* [Selected extract]:
Given a string s convert it into a palindrome by adding characters to the beginning of it. Return the shortest palindrome you can create by performing this transformation.
Input: s = "aacecaaa"
Output: aaacecaaa
Explanation: Adding "a" to the front of "aacecaaa" makes it a palindrome: "aaacecaaa".
Input: s = "race"
Output: ecarace
Explanation: By adding "eca" in front of "race", the shortest palindrome "ecarace" is formed.
Input: s = "abcd"
The problem involves converting a given string into a palindrome by adding characters to the beginning of the string. The goal is to determine the minimum number of characters that need to be added to achieve this.
The solution leverages the Longest Prefix Suffix (LPS) array, which captures the length of the longest prefix of a string that is also a suffix. By combining the string and its reverse with a delimiter, the LPS array helps identify the largest palindromic prefix in the string. This ensures the minimum number of characters are added to the front to complete the palindrome.

* [Entries]:
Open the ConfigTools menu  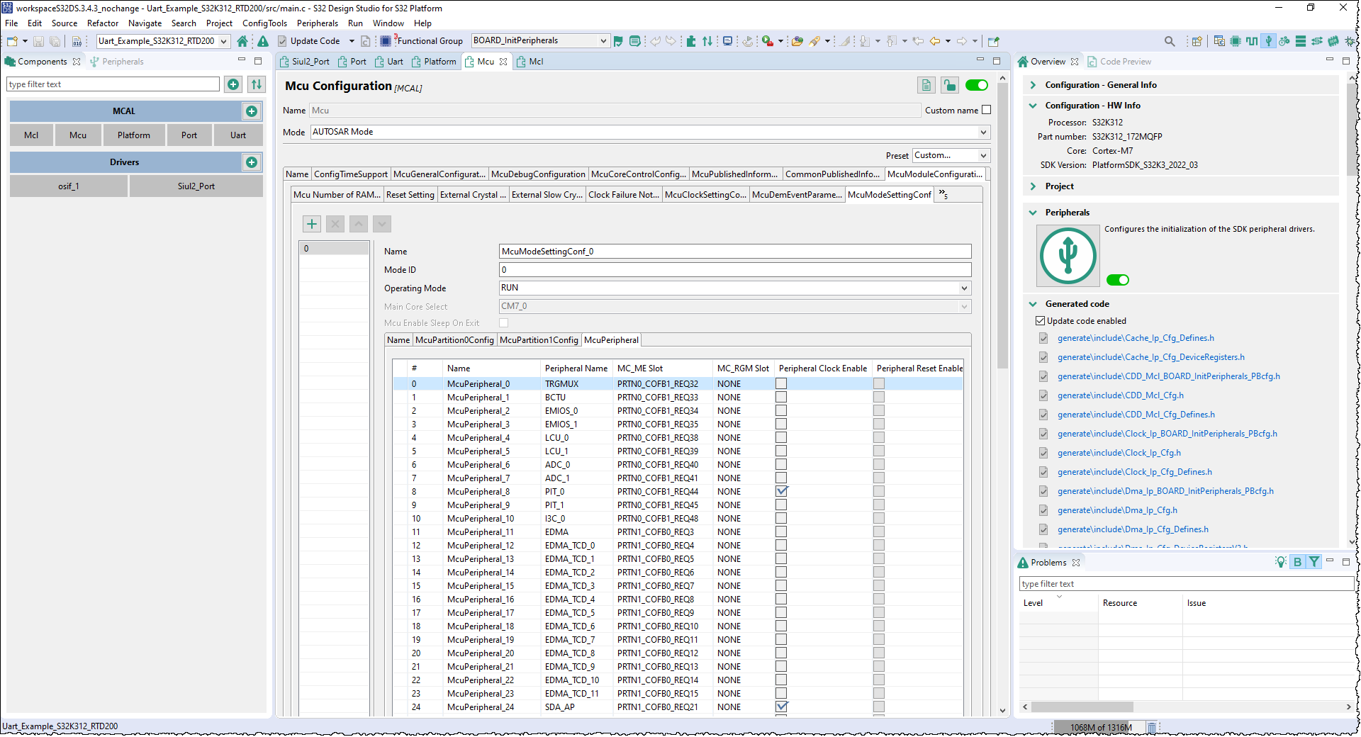tap(264, 23)
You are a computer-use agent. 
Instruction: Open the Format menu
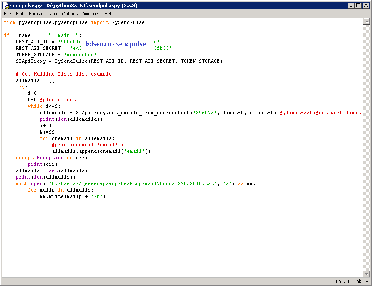click(36, 14)

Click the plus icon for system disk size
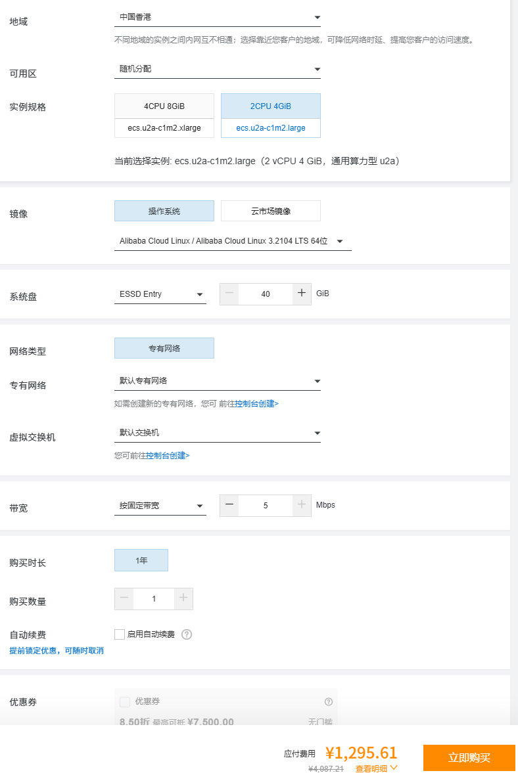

* [Objective]:
Continue the shortest-palindrome write-up, picking up right after its last sentence.

* [Exercise answer]:
The reverse of the string plays a critical role, as it determines the characters that are missing to form a palindrome when compared to the original string.
#include <bits/stdc++.h>
using namespace std;
class Solution {
private:
// Compute the Longest prefix suffix array for the combined string
vector<int> computeLPS(string s) {
int n = s.size(); // size of string
// To store the longest prefix suffix
vector<int> LPS(n, 0);
// Iterate on the string
for(int i=1; i < n; i++) {
// For all possible lengths
for(int len = 1; len < i; len++) {
if(s.substr(0, len) == s.substr(i-len+1, len))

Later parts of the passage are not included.